Unveiling the Impact of Big Data Analytics on Supply Chain Resilience: Theorisation and Empirical Evidence Using a Multi‐Method Approach
本研究通过多方法设计,发现大数据分析能力通过传统和数字供应链能力两条路径影响供应链韧性,且政府干预和关系(guanxi)会调节这些路径的强弱。
ABSTRACT Organisations should harness big data analytics to transform their supply chains and archive resilience. Despite the critical role of big data analytics in shaping supply chain resilience, existing literature on their relationship remains starkly fragmented and inconclusive. To address this critical paucity and reconcile the prevailing inconsistencies, we employed a multi‐method research design, combining both qualitative and quantitative approaches to confirm our theoretical model. We first utilise deductive qualitative analysis across multiple cases to validate the underlying mechanisms and boundary conditions through which big data analytics capability influences supply chain resilience.
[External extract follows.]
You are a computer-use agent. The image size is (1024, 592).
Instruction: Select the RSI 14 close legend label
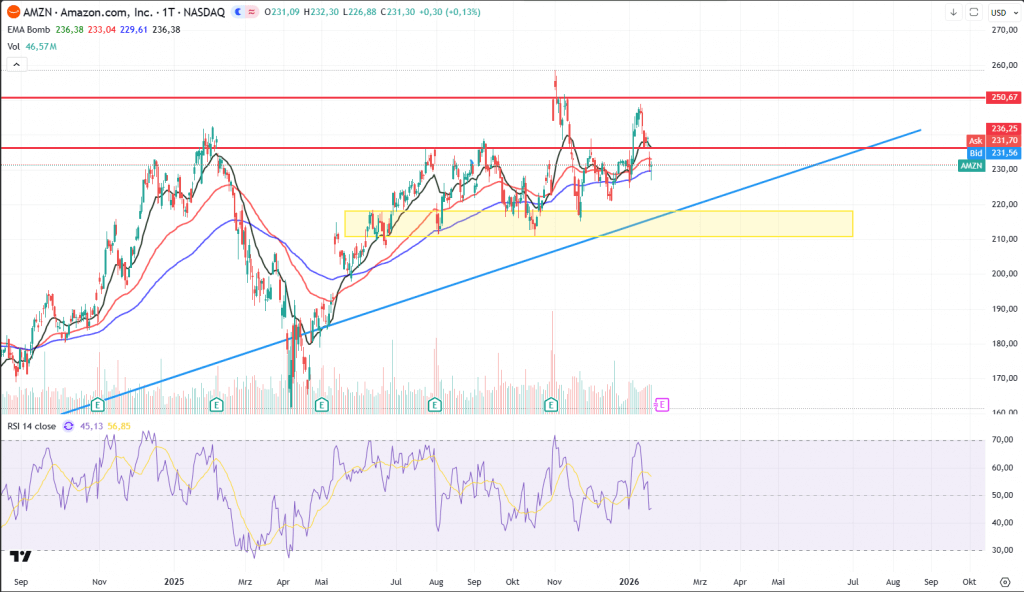coord(32,425)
Subsequently, our quantitative analysis unveils that the nexus between big data analytics capability and supply chain resilience operates through two mediated pathways (traditional and digital SC capabilities) under institutional environments (i.e., government intervention and guanxi). Specifically, government intervention amplifies both mediating effects, whereas guanxi weakens the mediation effect of digital supply chain capability. Furthermore, our results reveal contingency‐dependent mediation pathways linking big data analytics capability and supply chain resilience. We find that weak institutional forces position digital supply chain capability as the primary pathway, whereas strong institutional forces shift the emphasis toward traditional supply chain capability as the central mechanism linking BDA capability to supply chain resilience. This study contributes to the emerging literature on Information Systems (IS) by theoretically exploring and empirically validating the mechanisms and boundary conditions through which big data analytics capability affects supply chain resilience.